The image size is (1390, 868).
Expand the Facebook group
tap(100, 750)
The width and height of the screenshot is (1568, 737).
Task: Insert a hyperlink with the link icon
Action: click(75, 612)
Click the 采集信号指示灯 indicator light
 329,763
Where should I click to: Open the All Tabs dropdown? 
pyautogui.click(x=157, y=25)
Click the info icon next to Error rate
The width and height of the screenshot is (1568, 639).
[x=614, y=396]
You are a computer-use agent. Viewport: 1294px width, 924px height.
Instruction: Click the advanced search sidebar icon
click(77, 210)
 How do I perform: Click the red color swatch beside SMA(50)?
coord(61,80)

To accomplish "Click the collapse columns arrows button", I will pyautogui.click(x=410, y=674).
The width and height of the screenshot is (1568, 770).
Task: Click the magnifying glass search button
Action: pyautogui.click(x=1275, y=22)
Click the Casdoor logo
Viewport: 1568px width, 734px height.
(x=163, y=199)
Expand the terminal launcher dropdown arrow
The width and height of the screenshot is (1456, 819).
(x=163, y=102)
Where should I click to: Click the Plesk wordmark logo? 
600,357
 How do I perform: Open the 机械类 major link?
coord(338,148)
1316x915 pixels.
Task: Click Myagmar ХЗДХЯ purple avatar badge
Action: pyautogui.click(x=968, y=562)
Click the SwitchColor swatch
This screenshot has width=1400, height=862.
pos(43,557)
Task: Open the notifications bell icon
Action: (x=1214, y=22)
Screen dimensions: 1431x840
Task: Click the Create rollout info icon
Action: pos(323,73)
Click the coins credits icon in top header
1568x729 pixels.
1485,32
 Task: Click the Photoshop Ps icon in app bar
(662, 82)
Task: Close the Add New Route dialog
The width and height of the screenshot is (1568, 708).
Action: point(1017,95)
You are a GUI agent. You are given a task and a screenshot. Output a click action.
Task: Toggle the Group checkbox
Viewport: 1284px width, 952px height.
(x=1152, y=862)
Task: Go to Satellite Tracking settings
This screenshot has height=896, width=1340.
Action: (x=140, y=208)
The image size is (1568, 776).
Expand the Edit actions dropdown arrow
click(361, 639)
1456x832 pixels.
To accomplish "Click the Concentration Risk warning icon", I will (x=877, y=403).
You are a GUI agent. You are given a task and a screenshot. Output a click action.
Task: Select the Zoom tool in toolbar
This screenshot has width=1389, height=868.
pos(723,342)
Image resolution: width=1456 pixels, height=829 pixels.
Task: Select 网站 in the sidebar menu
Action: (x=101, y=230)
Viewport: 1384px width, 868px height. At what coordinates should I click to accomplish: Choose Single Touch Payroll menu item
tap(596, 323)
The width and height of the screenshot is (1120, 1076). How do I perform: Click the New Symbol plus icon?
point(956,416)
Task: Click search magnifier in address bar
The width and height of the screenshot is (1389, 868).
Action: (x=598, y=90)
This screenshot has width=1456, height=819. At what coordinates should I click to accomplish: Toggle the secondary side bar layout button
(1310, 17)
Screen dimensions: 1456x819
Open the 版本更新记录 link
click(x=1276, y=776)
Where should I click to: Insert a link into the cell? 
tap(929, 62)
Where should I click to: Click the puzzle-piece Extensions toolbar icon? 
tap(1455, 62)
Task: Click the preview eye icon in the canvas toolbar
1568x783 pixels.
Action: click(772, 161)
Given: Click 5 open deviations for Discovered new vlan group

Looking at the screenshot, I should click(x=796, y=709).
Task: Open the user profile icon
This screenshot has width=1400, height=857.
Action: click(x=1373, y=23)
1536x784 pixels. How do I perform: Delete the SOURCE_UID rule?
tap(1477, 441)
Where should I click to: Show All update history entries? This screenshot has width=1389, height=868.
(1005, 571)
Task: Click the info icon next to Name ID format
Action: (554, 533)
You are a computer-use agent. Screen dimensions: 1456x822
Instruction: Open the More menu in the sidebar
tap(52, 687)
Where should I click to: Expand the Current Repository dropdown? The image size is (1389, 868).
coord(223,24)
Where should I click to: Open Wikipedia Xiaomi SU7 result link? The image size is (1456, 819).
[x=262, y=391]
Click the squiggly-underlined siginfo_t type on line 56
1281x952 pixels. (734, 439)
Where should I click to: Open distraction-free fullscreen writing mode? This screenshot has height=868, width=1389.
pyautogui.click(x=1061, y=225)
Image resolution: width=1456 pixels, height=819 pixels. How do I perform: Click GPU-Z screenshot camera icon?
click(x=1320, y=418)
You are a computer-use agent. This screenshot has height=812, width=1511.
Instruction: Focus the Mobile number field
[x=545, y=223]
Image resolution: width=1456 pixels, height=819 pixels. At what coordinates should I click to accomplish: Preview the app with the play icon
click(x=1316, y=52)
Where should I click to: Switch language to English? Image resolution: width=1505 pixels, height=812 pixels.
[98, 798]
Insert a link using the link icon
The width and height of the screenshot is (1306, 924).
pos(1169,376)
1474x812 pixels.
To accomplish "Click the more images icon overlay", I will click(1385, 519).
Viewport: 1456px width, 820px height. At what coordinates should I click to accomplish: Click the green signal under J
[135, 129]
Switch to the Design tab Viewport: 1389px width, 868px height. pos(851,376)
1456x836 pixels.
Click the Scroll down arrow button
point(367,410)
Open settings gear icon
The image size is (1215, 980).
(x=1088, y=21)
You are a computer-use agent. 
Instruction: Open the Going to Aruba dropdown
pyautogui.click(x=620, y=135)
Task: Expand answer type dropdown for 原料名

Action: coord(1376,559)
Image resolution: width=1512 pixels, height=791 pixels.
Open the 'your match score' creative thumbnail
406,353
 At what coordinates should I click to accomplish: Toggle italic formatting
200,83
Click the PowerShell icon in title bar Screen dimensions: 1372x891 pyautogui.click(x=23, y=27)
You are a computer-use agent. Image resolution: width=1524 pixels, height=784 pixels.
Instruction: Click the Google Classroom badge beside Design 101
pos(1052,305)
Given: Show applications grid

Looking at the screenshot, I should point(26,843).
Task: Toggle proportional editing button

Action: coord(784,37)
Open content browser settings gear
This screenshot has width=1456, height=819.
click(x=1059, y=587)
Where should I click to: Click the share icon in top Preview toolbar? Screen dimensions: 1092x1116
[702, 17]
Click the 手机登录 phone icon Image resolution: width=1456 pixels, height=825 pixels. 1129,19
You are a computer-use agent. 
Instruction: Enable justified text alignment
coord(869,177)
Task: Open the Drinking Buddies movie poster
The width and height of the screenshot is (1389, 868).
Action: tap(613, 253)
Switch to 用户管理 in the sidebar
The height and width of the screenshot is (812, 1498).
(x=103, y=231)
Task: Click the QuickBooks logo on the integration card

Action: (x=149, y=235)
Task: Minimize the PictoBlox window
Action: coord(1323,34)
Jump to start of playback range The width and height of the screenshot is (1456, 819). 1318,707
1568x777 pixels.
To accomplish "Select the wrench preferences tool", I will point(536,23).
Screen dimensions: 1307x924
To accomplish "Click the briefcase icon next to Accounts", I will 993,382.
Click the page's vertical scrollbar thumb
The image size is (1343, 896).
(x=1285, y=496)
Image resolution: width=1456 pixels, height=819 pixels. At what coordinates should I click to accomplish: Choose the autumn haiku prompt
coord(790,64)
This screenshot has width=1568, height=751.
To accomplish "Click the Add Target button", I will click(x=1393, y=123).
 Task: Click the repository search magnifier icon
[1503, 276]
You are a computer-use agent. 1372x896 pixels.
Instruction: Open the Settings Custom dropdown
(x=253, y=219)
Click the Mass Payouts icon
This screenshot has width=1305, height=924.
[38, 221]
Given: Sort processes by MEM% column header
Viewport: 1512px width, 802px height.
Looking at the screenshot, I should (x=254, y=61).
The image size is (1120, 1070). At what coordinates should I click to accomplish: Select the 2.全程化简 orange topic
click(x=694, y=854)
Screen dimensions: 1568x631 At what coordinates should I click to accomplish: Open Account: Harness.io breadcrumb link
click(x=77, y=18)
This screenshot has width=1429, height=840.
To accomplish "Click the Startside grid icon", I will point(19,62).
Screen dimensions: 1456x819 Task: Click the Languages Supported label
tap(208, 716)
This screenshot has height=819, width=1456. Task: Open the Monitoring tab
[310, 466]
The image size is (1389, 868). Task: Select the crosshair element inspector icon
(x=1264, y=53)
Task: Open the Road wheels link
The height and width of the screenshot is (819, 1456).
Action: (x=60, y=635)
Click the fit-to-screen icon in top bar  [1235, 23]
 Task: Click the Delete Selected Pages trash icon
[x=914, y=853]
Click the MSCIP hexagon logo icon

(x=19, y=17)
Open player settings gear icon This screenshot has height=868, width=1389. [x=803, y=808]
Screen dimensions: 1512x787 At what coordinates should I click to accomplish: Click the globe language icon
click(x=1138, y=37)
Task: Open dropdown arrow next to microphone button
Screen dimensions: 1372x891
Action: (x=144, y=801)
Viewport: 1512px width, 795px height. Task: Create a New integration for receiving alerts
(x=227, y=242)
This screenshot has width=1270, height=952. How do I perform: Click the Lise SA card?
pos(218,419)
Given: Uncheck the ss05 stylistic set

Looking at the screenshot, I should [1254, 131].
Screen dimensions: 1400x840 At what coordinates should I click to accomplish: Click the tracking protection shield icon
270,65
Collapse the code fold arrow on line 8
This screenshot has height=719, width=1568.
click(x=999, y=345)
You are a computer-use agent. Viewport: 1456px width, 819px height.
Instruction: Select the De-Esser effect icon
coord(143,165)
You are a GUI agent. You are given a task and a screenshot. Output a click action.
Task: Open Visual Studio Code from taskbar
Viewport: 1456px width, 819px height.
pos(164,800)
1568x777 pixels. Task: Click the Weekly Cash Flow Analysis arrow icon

Assigned task | Reply with the number of lines in the entries that hold the word "gear", and add no other words.

Response box | 3